[Source records]
##########

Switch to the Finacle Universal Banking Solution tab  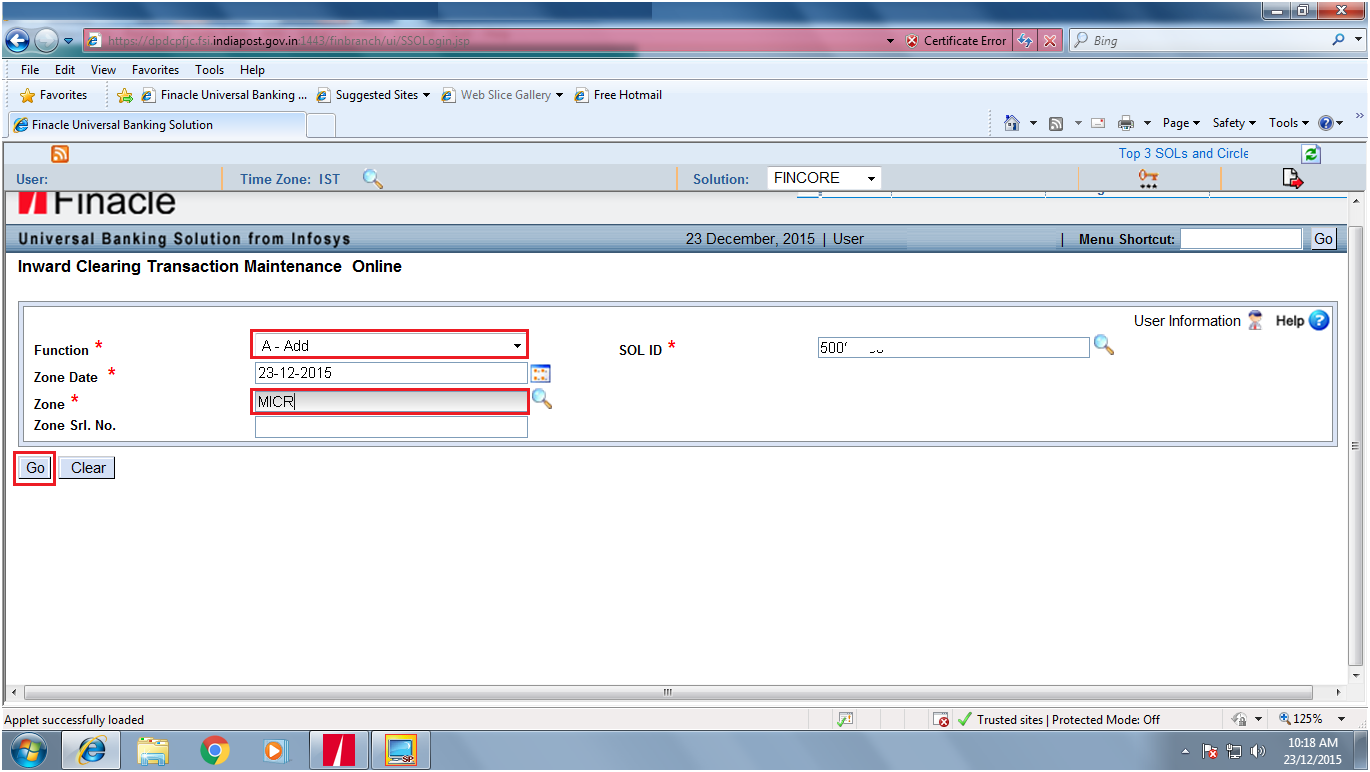155,126
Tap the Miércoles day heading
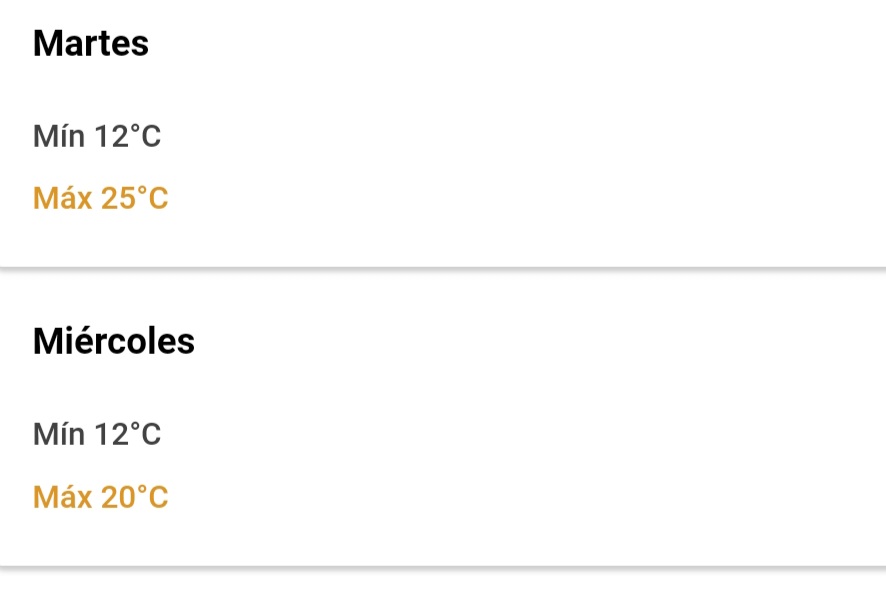Screen dimensions: 886x614 [114, 341]
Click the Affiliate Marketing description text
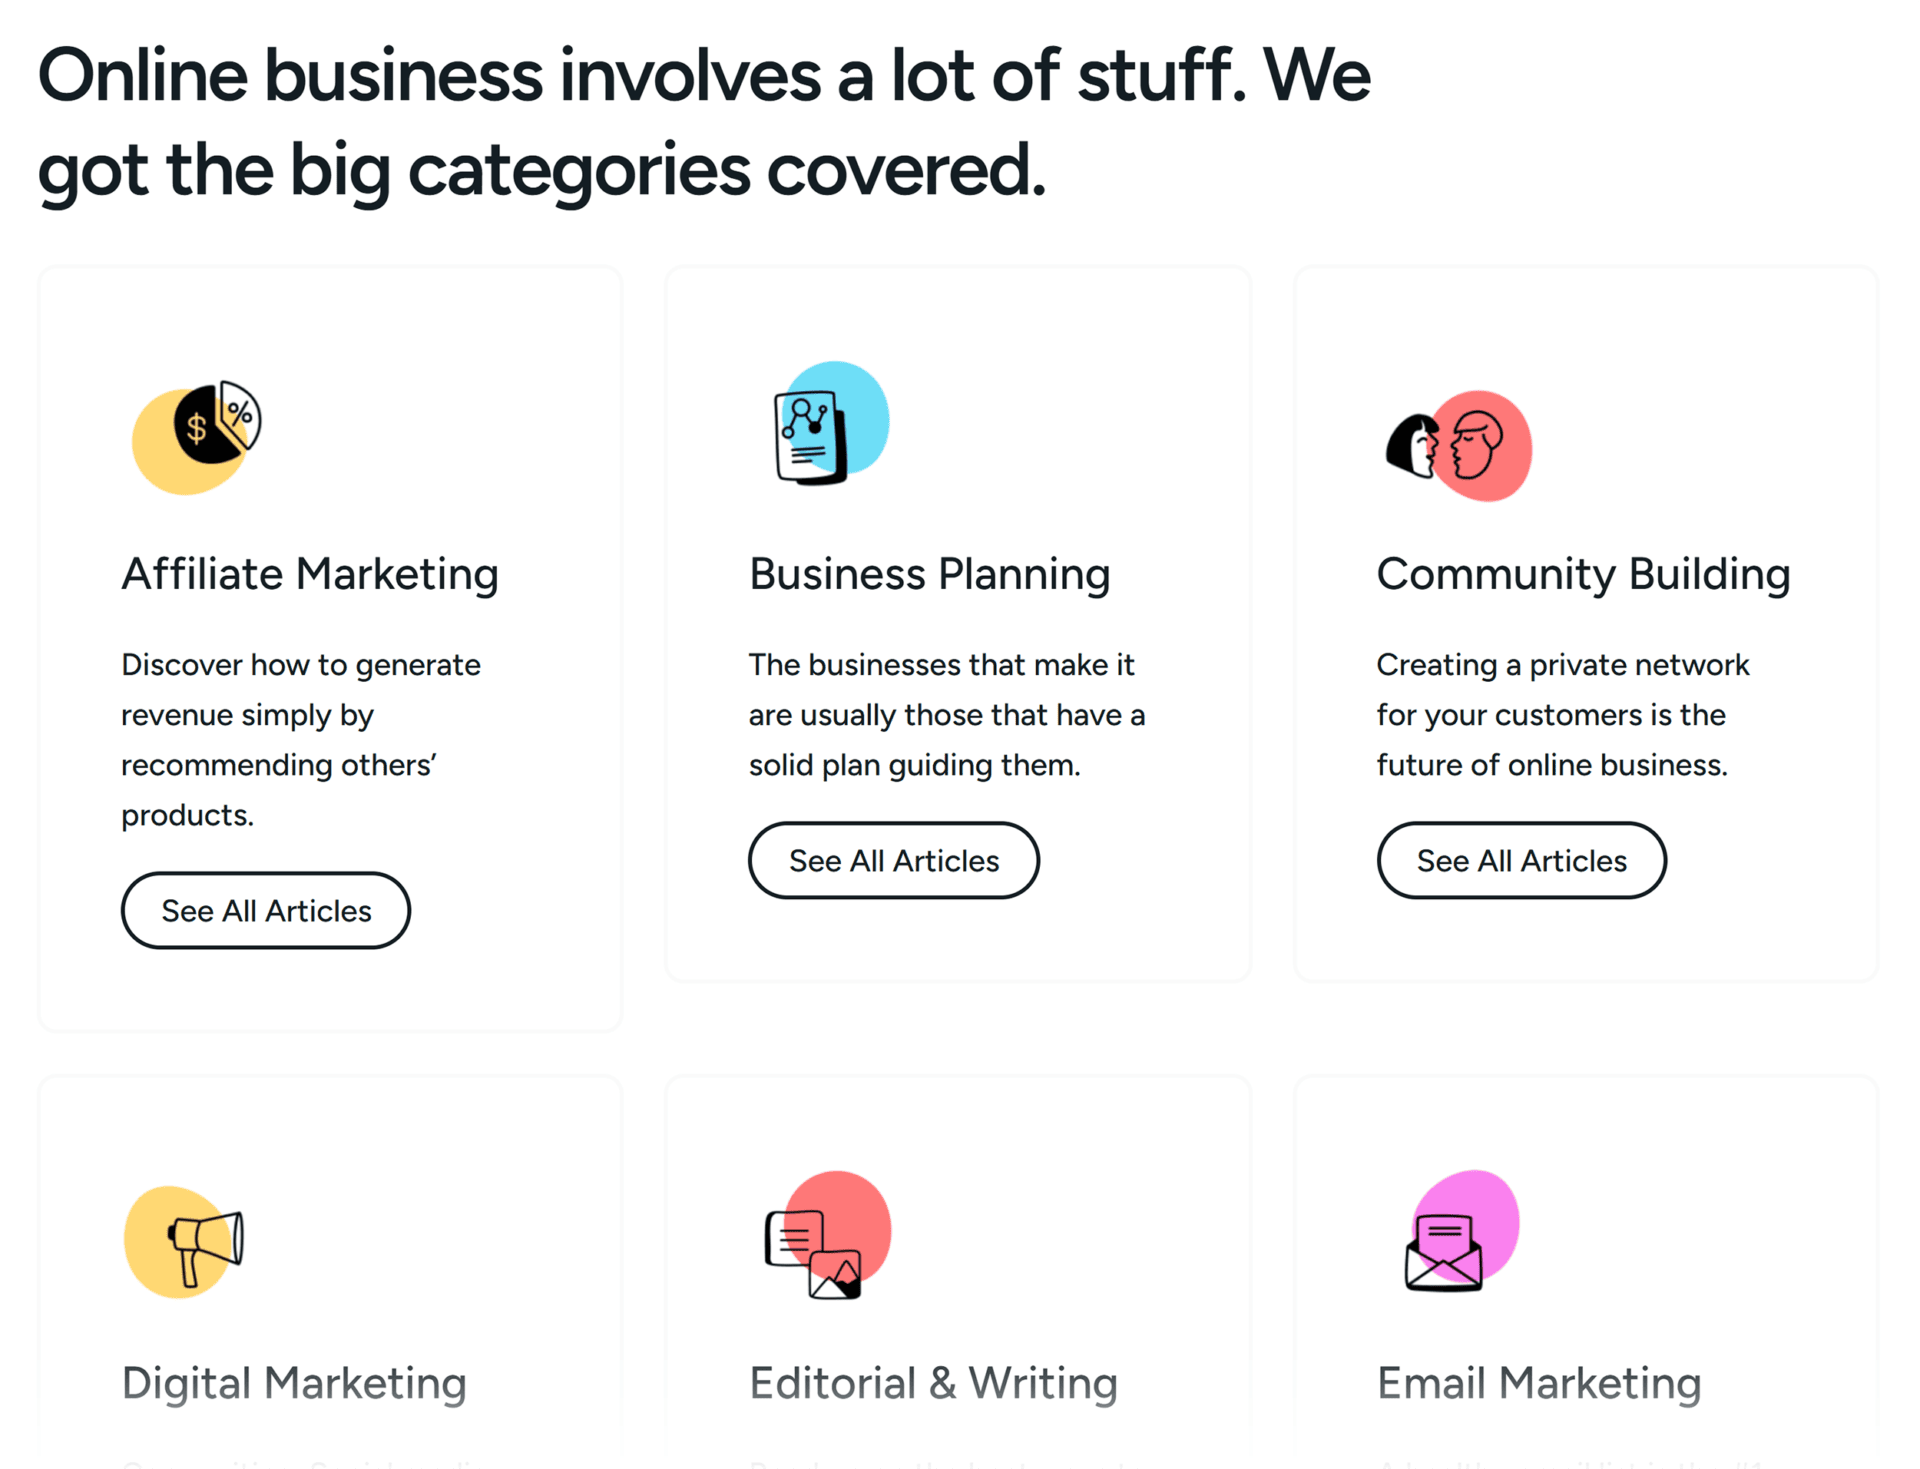1920x1469 pixels. pos(300,739)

##########

• Task to complete: Retyped exactly, the lines from the one holding "Click the Affiliate" through the last line of the data above are the whole answer. Pictures stay out.

• Expected output:
Click the Affiliate Marketing description text
1920x1469 pixels. pos(300,739)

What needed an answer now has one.